Highly Efficient Blue Fluorescence from 3,2′-Silylene-Bridged 2-Phenylindoles in the Solid State

3,2'-Silylene-bridged 2-phenylindoles were prepared in high yields by palladium-catalyzed silicon-migrative intramolecular coupling of 2-(2-indolylsilyl)aryl triflates. The high thermal stability of the benzosilole-fused indoles was indicated by thermogravimetric analysis (TGA). The absorption spectra revealed that the absorption edges, namely, the HOMO-LUMO energy gaps, could be effectively tuned by substitution with functional groups such as chloro, cyano, methoxy, and phenyl at the meta-positions with respect to nitrogen and silicon, whereas there was no effective conjugation between the core and an aryl group on nitrogen. The changes in the HOMO-LUMO gaps, which were induced by variation of the functional groups, were well reproduced by density functional theory calculation.

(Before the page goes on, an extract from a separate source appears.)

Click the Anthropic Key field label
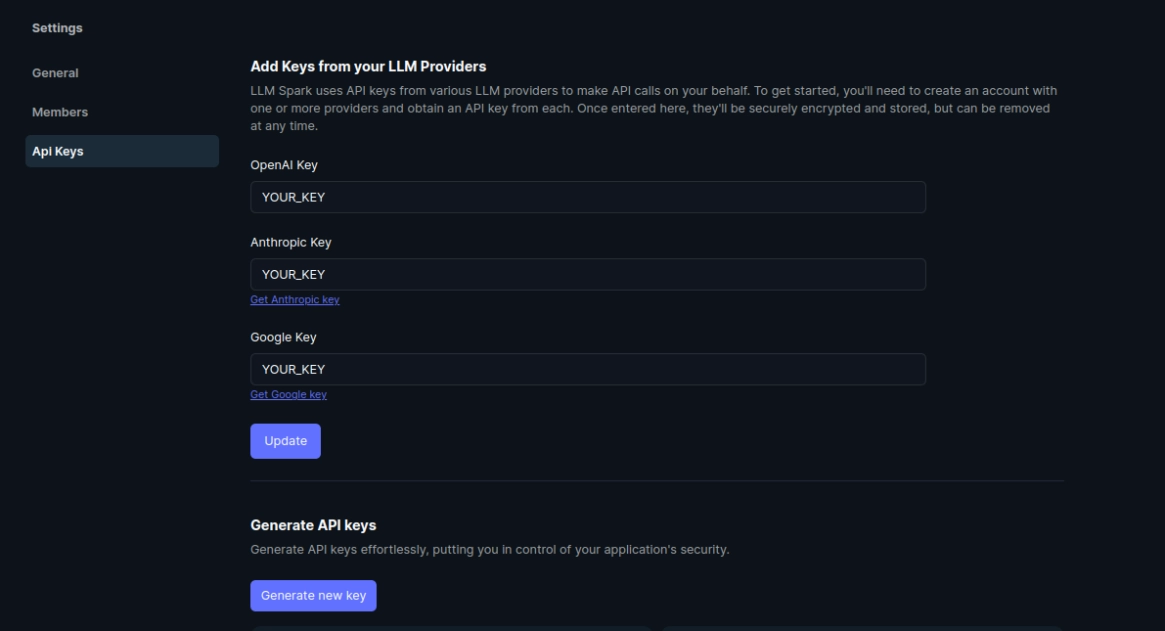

The indoles exhibited blue fluorescence with high-to-excellent quantum yields both in cyclohexane and in powder as well as in doped poly(methyl methacrylate) (PMMA) films. The emission maxima of each indole exhibited a red-shift, which followed the general order: cyclohexane -> PMMA film -> powder. X-ray analysis of the diisopropylsilylene-bridged parent indole indicated that there was no close contact like pi-pi stacking in the crystal, presumably because of the steric effect of the bulky silylene bridge. Examination of the photophysical properties of 3,2-diisopropylmethylene-bridged 2-phenylindole revealed that the quantum yields of the carbon analogue in the solid state were much lower than the corresponding silylene-bridged indole. Thus, the silylene bridge is found to be essential for obtaining high-to-excellent solid-state quantum efficiency using a molecular design based on a 2-phenylindole framework.